Eu tentava escorrer do meu casaco as últimas gotas de chuva quando percebi que não era mais um museu como tantos na Itália. Aguardávamos que a porta de entrada se abrisse – uma enorme porta de ferro -, onde um padrão retangular de um vidro grosso mostrava o hall de entrada, coberto de mármore cinza e preto.  Uma senhora abre a porta, nos ignora apesar de sermos nós o motivo da abertura da porta e meu olhar foi imediatamente atraído pelos parafusos de metal que prendiam as placas de mármore na parede do hall. Grandes, pesados, de metal dourado, os parafusos para mim foram ao mesmo tempo a primeira impressão e a conclusão do que estava por vir.

Visitar a Villa Necchi em Milão é como navegar por um museu que não se encaixa em nenhuma parte da história. O estilo da casa revela um luxo particular, o gosto que de tão clássico e pragmático as vezes emerge como vanguarda e excentricidade para os olhares ignorantes e mal-educados, como o meu. Construída na década de 30 pelo arquiteto Piero Portaluppi a residência de uma família da alta aristocracia industrial Milenesa (os Necchi Campiglio) permanece intacta e revela, através de cada ângulo austero de suas paredes, um estilo de vida único, um cotidiano onde o prazer se encontrava em perfeita harmonia e equilíbrio entre interiores escuros e áreas de lazer e esporte. Pensamento profundo sobre atividade e estética em cada milímetro. O estilo Racionalista ali toma sua forma mais pura, como se a Villa fosse um exemplo didático do termo. Geometria, mecânica, ciência e física são a base de pensamento e aparato filosófico que se revelam em cada cômodo, como tentativa de colocar o homem no centro do universo. Na Villa Necchi, o homem é Deus, a artificialidade da construção feita para a vida esnoba a natureza e a escraviza de maneira deliciosa. Nos fundos da sala principal, no primeiro andar, onde uma das paredes é inteiramente feita de vidro (precisava me lembrar constantemente durante a visita que a construção data da década de 30), um jardim interno proporciona iluminação e contato com o verde: plantas exóticas ou não, são dispostas em vários planos, como se quisessem ser a cortina desta grande janela, como se fossem objetos… E são.

Entre obras de arte, na sua maioria do início do século XX, precursoras, remanescentes ou consequências do futurismo italiano e clássicos perdidos e esparsos, os ambientes íntimos são quase neutros, como se quisessem ser um refúgio incógnito. Pensei sobre a vida social dos fantasmas da casa, pensei em dias e noites repletas de tarefas, profissionais e sociais e compreendi a caverna dos Necchi.

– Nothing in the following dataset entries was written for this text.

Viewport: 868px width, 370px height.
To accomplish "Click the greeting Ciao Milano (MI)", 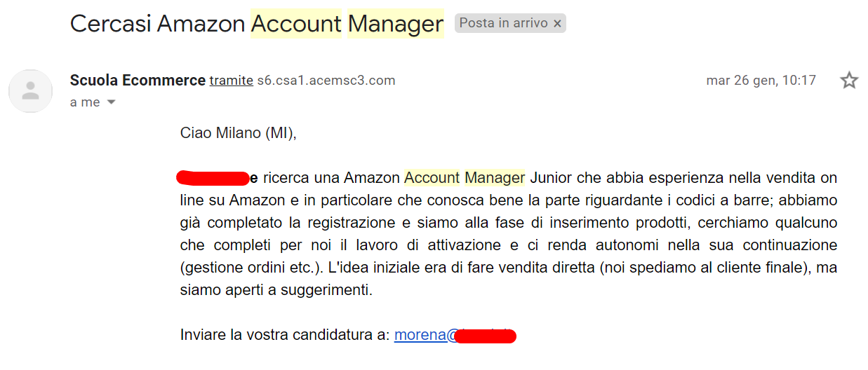I will pos(239,133).
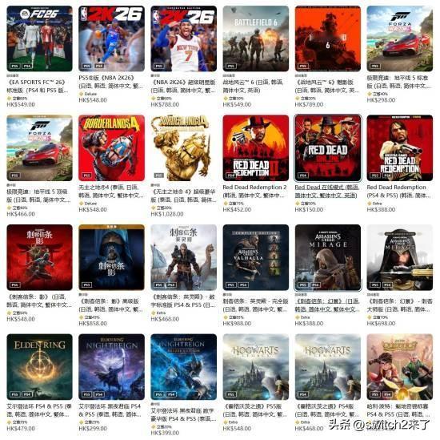Click the HK$1,028.00 price for Borderlands 4
This screenshot has height=440, width=440.
coord(167,214)
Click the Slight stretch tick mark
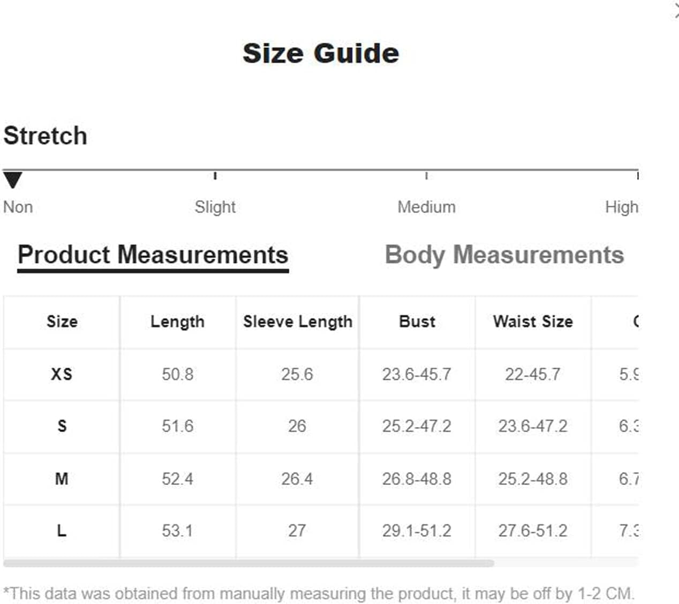Screen dimensions: 679x604 coord(215,175)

Incontáveis vasos e porcelanas, a cozinha preparada para receber convidados desavisados ou invasivos, lustres e lâmpadas escuras, uma luz que rebatida nas muitas superfícies de madeira envolve o ambiente em um aconchego quente, sempre contrastante e equilibrado com os ângulos retos. Uma fórmula matemática em espiral que forma pisos planos e escadas suntuosas, de um luxo complexo, sejam estas feitas para acesso às áreas de serviço ou ao centro da casa.

No ano passado tive uma surpresa ao assistir “Io Sono L’amore”, filme de Luca Guadagnino onde Tilda Swinton vive uma mulher aprisionada por uma vida repleta de regras, e sofre, não obstante sua posição social seja extremamente privilegiada.

Como cenário para esse trágico romance, Guadagnino escolheu a Villa Necchi.

“Obvio!” Pensei.

Onde mais encontrar enormes placas de mármore, frias, belas, perfuradas e  eternamente aprisionadas por quatro parafusos de metal dourado, em uma composição que faz dialogar profundos questionamentos sobre a vida íntima e o mundo externo, sobre o equilíbrio impossível da fragilidade humana e o peso industrial? Tudo em um hall de entrada.